Instruction: Reproduce the material verbatim, starting at the line containing "The image size" and ending at the line containing "click(480, 223)", both included. Leave out the pictures.

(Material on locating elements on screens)
* Start *
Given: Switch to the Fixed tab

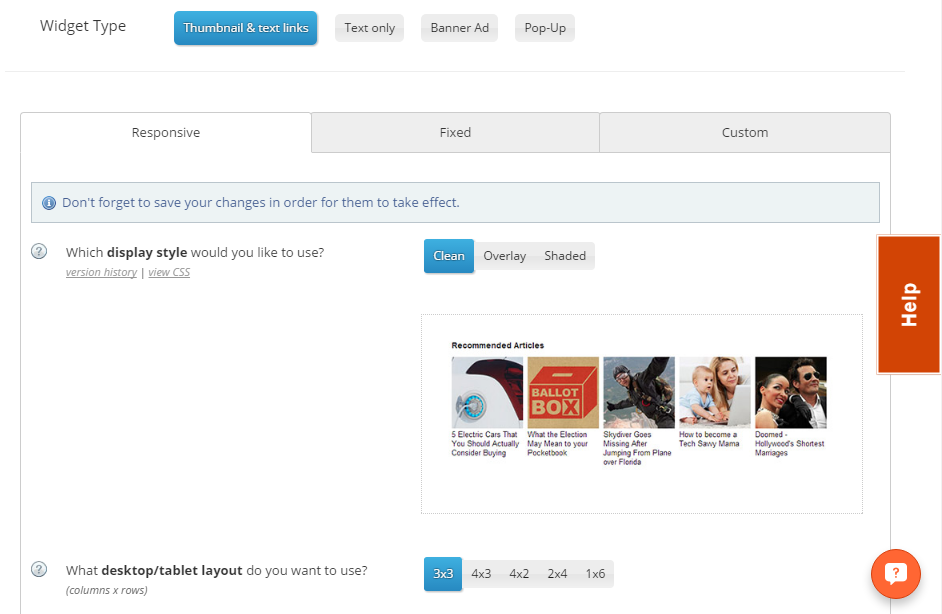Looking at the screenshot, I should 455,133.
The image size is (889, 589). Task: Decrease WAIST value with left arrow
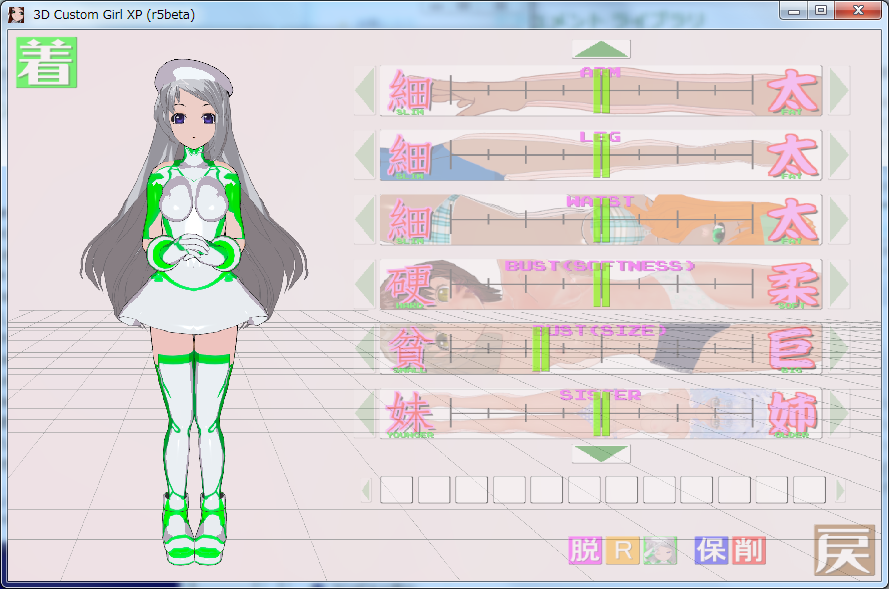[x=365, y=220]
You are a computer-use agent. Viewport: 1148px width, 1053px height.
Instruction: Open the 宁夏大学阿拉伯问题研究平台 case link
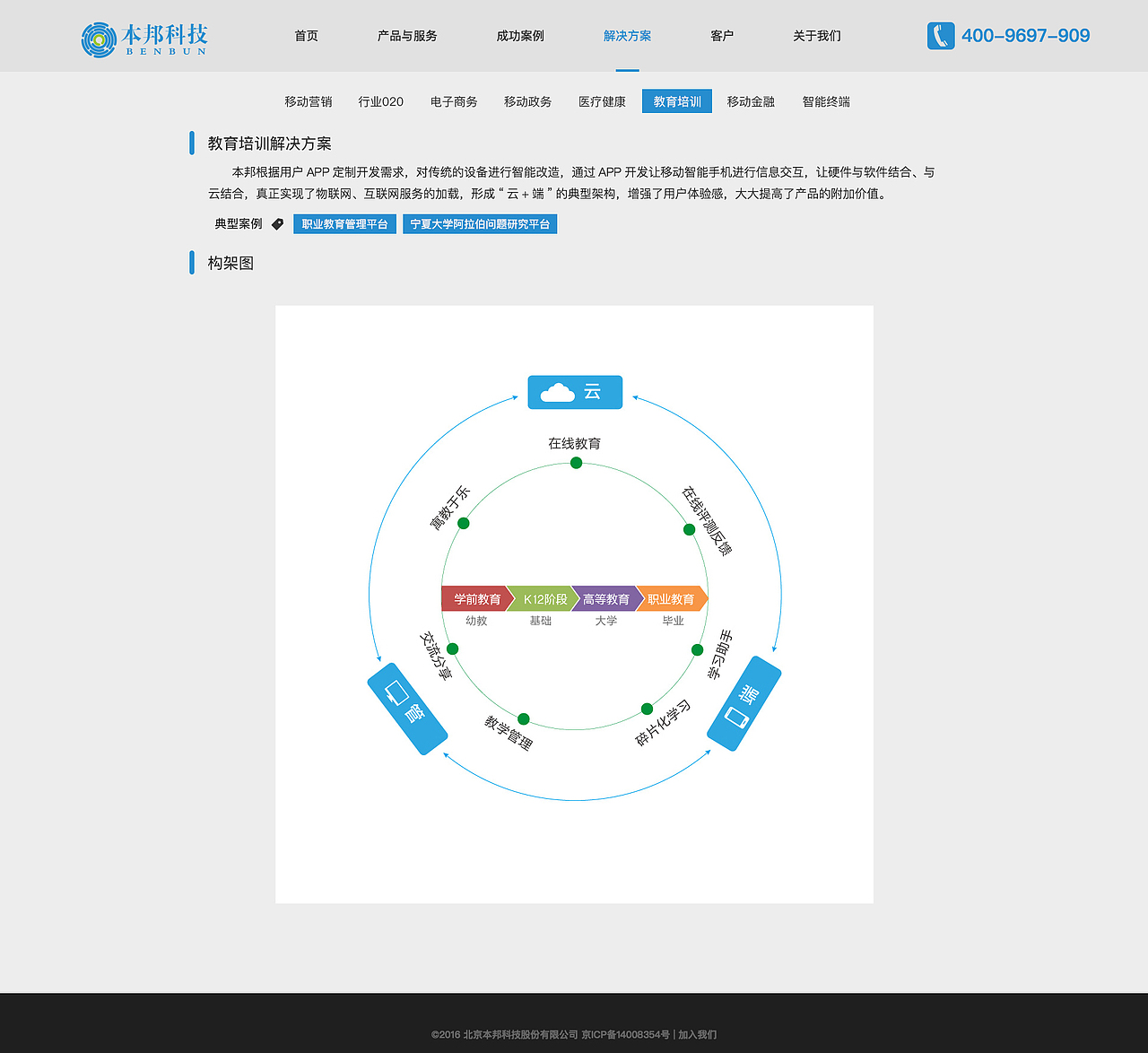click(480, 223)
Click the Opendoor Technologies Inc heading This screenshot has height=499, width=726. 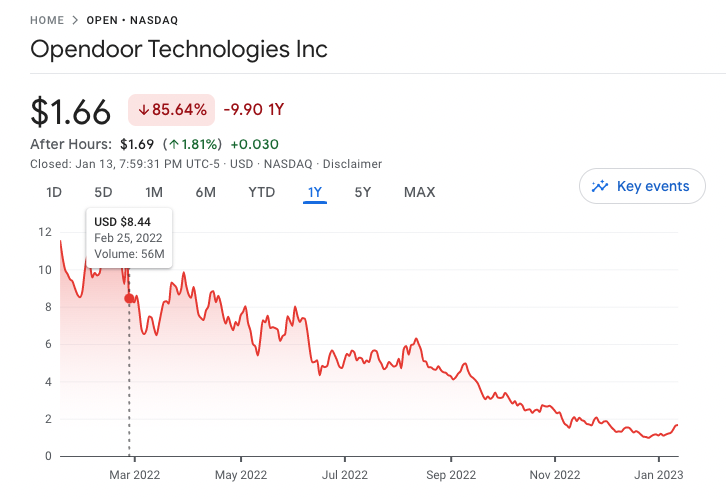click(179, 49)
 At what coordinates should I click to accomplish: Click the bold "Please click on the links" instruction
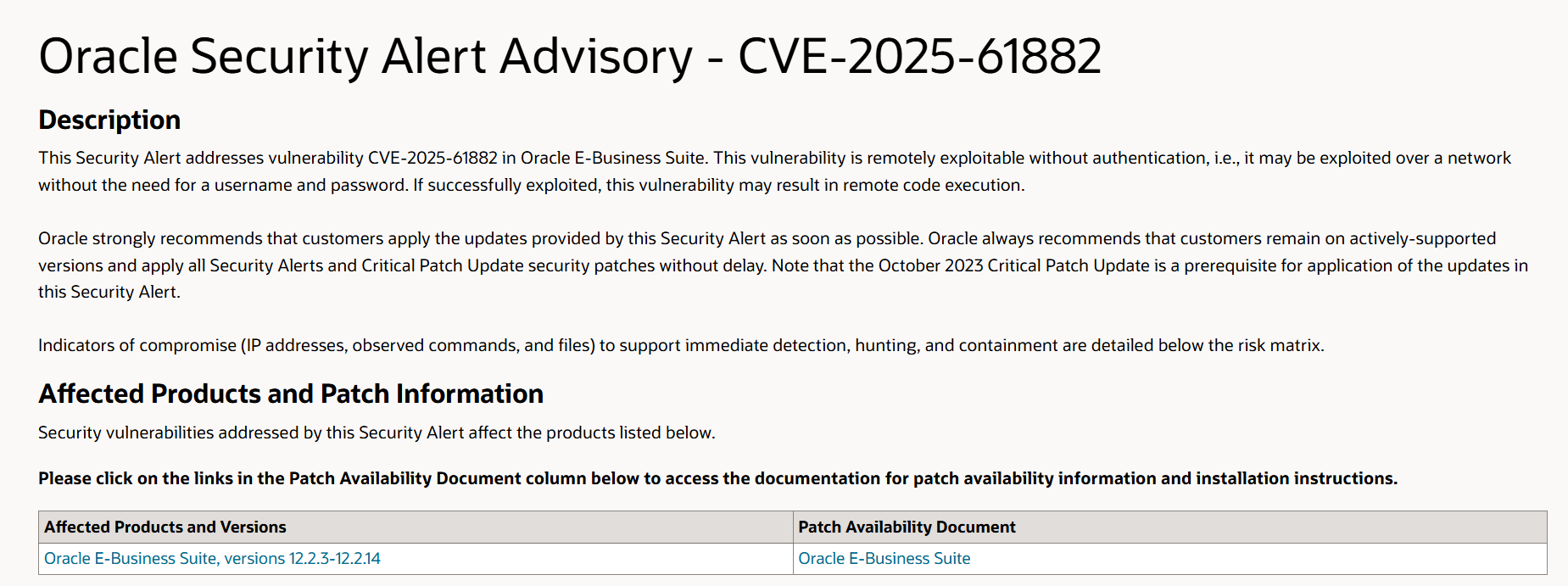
* End *
Exercise result:
The image size is (889, 589). Task: Decrease WAIST value with left arrow
[x=365, y=220]
You are a computer-use agent. Viewport: 1148px width, 1053px height.
Instruction: Open the 宁夏大学阿拉伯问题研究平台 case link
click(480, 223)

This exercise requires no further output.